Estimation of environmental influence on spacecraft materials radiative properties by inverse problems technique

摘要

The development of reliable thermal protected covering for optical research and control devices of satellites is a very important scientific and technical problem which demands providing a complex experimental-computational research of the corresponding heat transfer processes. A significant part of this research was based on the results of flight testing, in particular, on the analysis of stability of radiative characteristics of materials. In the interaction processes between space structures, instruments or equipment and the environment, as well as at contact surfaces between these structures, the heat transfer processes play an important role. Very often numerical simulation of these processes drives us to the necessity of using a heat transfer mathematical model with lumped parameters. One of the main difficulties here is how to determine coefficients of the mathematical model, which provide its adequacy to real processes. Direct measurement of most characteristics of heat transfer is usually impossible, and their theoretical estimates are often far from being true and often contradictory. That is why, a problem arises to determine the heat transfer characteristics of structures by means of calculations and experimentally.
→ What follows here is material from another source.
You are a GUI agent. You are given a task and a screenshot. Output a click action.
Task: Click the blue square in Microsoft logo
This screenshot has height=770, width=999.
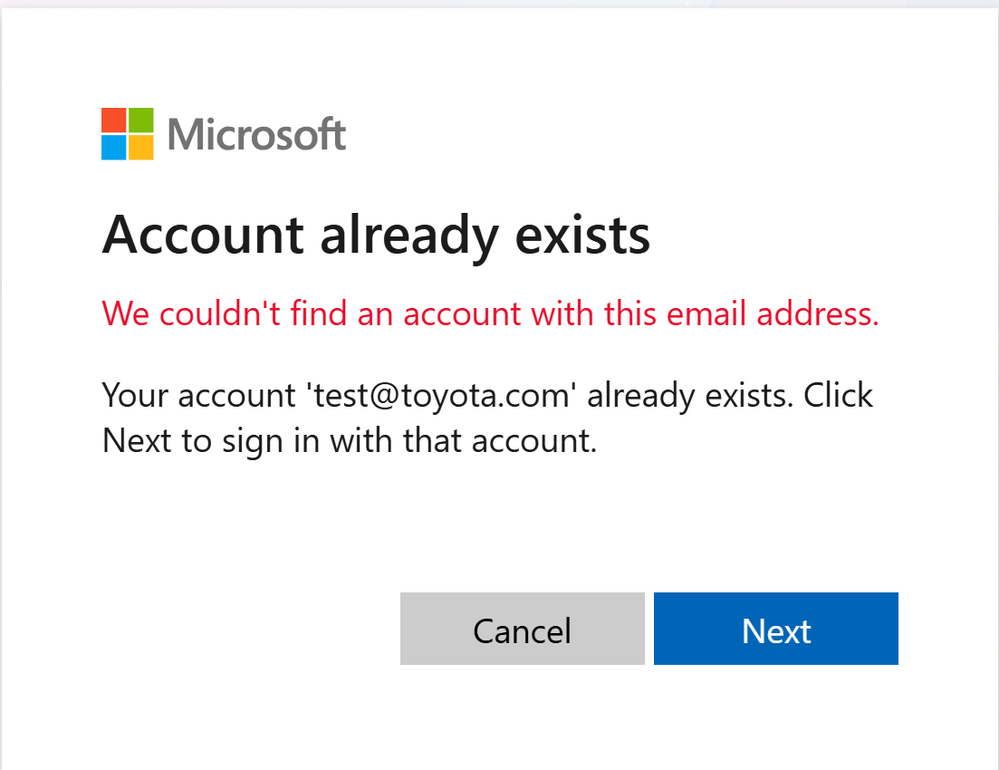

The practical approval of the suggested technique has been carried out for the estimations of radiative characteristics of the spacecraft thermal control coatings. Of great interest is an experimental determining of the solar radiation integral absorptivity factor A(s) and integral semi-spherical emissivity epsilon of space surface coating in the conditions of actual operation. The necessity in such research is explained by various events of anomalies, appearing during flight tests of satellites (usually resulted in essential discrepancies between predicted and measured temperatures). These phenomena can be explained by the degradation of the surface of materials: after the increasing of its absorptivity under interaction with the environment. Such tests were executed in particular on spacecraft of the "Cosmos", "Meteor", and "Meteor-Priroda" series [1-3] and corresponded experimental data were used for practical approval of developed method.